Keim A Keim B Keim C Keim D
Form (monochrom. Färbung) Lange Stäbchen
GRAM- Färbung Positiv
Sporenfärbung Positiv
Beweglichkeit Negativ
Oxidase- Test Negativ
Säurebildung aus Glucose  Positiv
Gasbildung Negativ
OF- Test Fermentativ pos
Katalase- Test Neg
Bactident- Test Neg
(Enterotube) Entfällt
Wahrscheinlicher Name Bacillus spec

Quantitative Ermittlung von Keimen

Die quantitativen Methoden dienen dazu, die Individuenzahl bzw. ihre Konzentration oder Biomasse in einer Kultur zu erfassen. Hierbei muss man sich bewusst sein, dass es sich um eine „Momentaufnahme“ eines Gefüges von Lebewesen handelt, in dem durch Vermehrung und durch Absterben von Zellen ständige, oft sehr starke Veränderungen innerhalb kürzester Zeit eintreten können. Die Proben müssen daher sofort nach Entnahme aus der Kultur bestimmt oder zumindest (für kurze Zeit) gekühlt werden.

Die Tabelle unten fasst zahlreiche quantitative Bestimmungsmethoden zusammen. Im Praktikum werden Sie einige der Verfahren kennen lernen.

Übersicht über die wichtigsten Methoden zur quantitativen MO – Bestimmung:

I. Kulturverfahren (Zählung gewachsener Kolonien, auf Nähr- oder Differenzierungs- Agar)

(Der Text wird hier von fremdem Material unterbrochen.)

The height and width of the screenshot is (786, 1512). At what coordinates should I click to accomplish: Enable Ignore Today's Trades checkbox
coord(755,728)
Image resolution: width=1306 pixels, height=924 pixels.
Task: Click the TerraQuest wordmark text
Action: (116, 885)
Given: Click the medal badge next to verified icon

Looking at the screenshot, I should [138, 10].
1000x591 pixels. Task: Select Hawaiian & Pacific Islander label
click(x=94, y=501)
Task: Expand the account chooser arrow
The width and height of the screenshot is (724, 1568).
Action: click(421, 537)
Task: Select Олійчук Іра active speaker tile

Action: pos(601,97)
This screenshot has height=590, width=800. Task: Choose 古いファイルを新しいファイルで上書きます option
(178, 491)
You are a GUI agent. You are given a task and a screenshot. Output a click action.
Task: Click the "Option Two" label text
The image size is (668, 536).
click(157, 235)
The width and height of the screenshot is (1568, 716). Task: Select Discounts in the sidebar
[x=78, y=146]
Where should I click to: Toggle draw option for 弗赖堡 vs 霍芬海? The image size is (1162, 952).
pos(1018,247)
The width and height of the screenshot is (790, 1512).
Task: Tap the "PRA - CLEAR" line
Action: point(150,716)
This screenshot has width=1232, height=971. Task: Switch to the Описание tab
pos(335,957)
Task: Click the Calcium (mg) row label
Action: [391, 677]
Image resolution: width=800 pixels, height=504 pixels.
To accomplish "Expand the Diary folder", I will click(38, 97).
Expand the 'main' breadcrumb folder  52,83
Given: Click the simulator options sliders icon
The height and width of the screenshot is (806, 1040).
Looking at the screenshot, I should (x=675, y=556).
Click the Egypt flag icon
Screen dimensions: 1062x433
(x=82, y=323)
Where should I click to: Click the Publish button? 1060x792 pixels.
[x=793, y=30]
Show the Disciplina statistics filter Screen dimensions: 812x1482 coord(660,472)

1.a) Plattenguss nach KOCH
b) Zweischichtenguss

2. Ausstrich
3. Ausspatelung
4. Eintauch- (Strip) Verfahren
5. Membranfiltermethoden
6. MPN- Verfahren

 

II. Direkte (absolute) Keimzählung

1. Zählkammer nach Thoma
2. gefärbtes Ausstrichpräparat
3. gefärbtes Anreicherungspräparat (Membranfilterpräparat)
4. Partikelzählung m. Coulter Counter
5. Besiedelungs- Methoden
6. Dünnschliff- Methoden

III. Physikalische Verfahren

Impedanz-Messung

Photometrische Methoden (optische Dichte)

  1. Streulichtmessung
  2. Absorptionsmessung

1.  Gravimetrische Methoden

  1. Feuchtmasse
  2. Trockenmasse

IV. Biochemisch- analytische Verfahren

Proteinbestimmung

  1. Gesamtstickstoff- Bestimmung
  2. Gesamtkohlenstoff- Bestimmung
  3. Isotopen- Einbau
  4. Restsubstrat- Bestimmung
  5. Pyruvat- Bestimmung

V. Keimzahlermittlung aus dem chemischen Umsatz in einer Kultur

  1. pH- Messung
  2. Atmungsmessung (O2– Verbrauch)
  3. CO2– Produktion
  4. Enzym- Aktivitäten
  5. DNA-Bestimmung

Kulturverfahren: hierbei wird die Keimzahl durch Auszählung der auf Nähr- oder Differenzierungsagar gewachsenen Einzelkolonien bestimmt. Es wird vorausgesetzt, dass sich jede lebende Zelle (=KBE = Kolonie bildende Einheit oder CFU = Colony forming unit) zu einer Kolonie entwickelt. Da bei diesen Verfahren inaktive und tote Zellen nicht berücksichtigt werden (sie wachsen nicht zu Kolonien aus), handelt es sich um eine reine Lebendkeimzahlbestimmung (Keimzahl). Bei Mischkulturen erfolgt durch die Wahl der Züchtungsbedingungen (Nährboden, Temperatur, u.a.) zwangsläufig eine Selektion unter den verschiedenen MO, so dass die Ergebnisse sich nur auf die selektierten Keime beziehen. Dagegen erhält man mit diesen Zähltechniken ausgezeichnete Ergebnisse bei der Arbeit mit Reinkulturen.

Bei der Trinkwasseruntersuchung in LINK wird die Keimzahlbestimmung mittels Membranfiltration durchgeführt.

Direkte Keimzählung: zu diesen Verfahren gehört das Auszählen von Zellen in der Thoma- Kammer. Alle direkten Verfahren erfassen gleichermaßen lebende, inaktive und tote Zellen. Es wird also die Gesamtpartikel- oder Zellzahl bestimmt. Durch entsprechende Färbungen könnte zwischen lebenden und toten Zellen differenziert werden.